Study questions:
- a) Write out the portion of the cannabis fund interview starting at "As some investors" and ending at "macro market conditions.", word for word.
- b) Continue the interview on investing in European medical cannabis from the point where it stops.
[Document excerpt — start]
Our fund is split into two main areas. One of them is therapeutics, behind and in front of the counter. The other is what we call ‘picks and shovels’. Picks and shovels are solving the problems that the industry has, like getting plant based compounds to patients, educating doctors and pharmacists and providing data necessary to get these products to market
That’s our general thesis. We’re avoiding plant based compounds that target the endocannabinoid system as it’s very hard to get IP around it. Their pharmacological performance is not great either.
Also, we don’t touch production as it’s largely commoditised now and we don’t touch gimmicky CBD retail products that rely almost exclusively on marketing. We look for really good teams and very strong IP, and game changing technology and products.
As some investors pull away from the cannabis space, what do you think makes this a good time to invest in Europe?
Firstly, the investors we’ve seen pull out of the sector have typically been those who invested very early on, pre the sector crash of 2019, and are now once burnt, twice shy. Secondly, they were typically investing in North American public and private companies, both of which were seriously overvalued owing to retail investor interest and the wider macro market conditions.
Conversely, we’ve seen a good amount of new money come into the sector recently with investors realising that Europe is not North America. Medical cannabis here is not recreational cannabis in disguise, it is actually a well regulated and research driven sector that enables sustainable and substantial value creation.
[Document excerpt — finish]
[Collected data — start]
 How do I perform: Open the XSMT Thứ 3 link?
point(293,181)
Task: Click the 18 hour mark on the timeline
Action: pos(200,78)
[Collected data — finish]
Per-task outputs:
- a)
As some investors pull away from the cannabis space, what do you think makes this a good time to invest in Europe?
Firstly, the investors we’ve seen pull out of the sector have typically been those who invested very early on, pre the sector crash of 2019, and are now once burnt, twice shy. Secondly, they were typically investing in North American public and private companies, both of which were seriously overvalued owing to retail investor interest and the wider macro market conditions.

- b)
What’s interesting is that in Europe, they’ve been able to do research and get grants for over ten years. Meanwhile, in North America, it’s tricky as it’s still federally illegal, so we’ve seen an absolute explosion of these types of research papers and patent filings, the bulk being in Europe.
The other thing is that a lot of family offices, our main customers, haven’t stopped investing. They still have cash and are still allocating assets. Big asset managers are maybe scared to go back into the market, but I would say there’s an increasing amount of interest in private equity and venture.
Whilst public markets falter our companies will have cash, will be developing their products, and will be properly structured and run. In five years, when things are back to normal, we will harvest.
And if you look, statistically speaking, in venture in general returns are better on vintages from ‘crises’. It’s not an easy market for everyone, but the fact that we’re up and running, we have a fund, and our deals are performing well says a lot.
Octarine just completed a €2m fundraise co-led by ourselves and DSM, and this raise is an important one because it’s the first time a real corporate outside of the tobacco companies, are actually investing in the sector. That’s really a good sign.
In sum, we’re very optimistic.
What is still holding the industry back, and what needs to change for it to flourish?
We don’t yet have access to institutional money because of poorly worded “vice” clauses in their mandates, which is the key thing holding back the sector, however, this also presents an opportunity as those investors can’t buy up all the best assets.
I speak to a lot of our peers and everybody’s saying the same thing, they can’t get institutional money. There’s still a lot of taboo in Europe with the old European money being particularly conservative, however, this presents a greater opportunity for innovative investors.
From a medical perspective, there’s also a dire need to have tested products, properly dosed, properly formulated, that doctors, patients and pharmacists understand and these are things we’re looking to improve through our investments.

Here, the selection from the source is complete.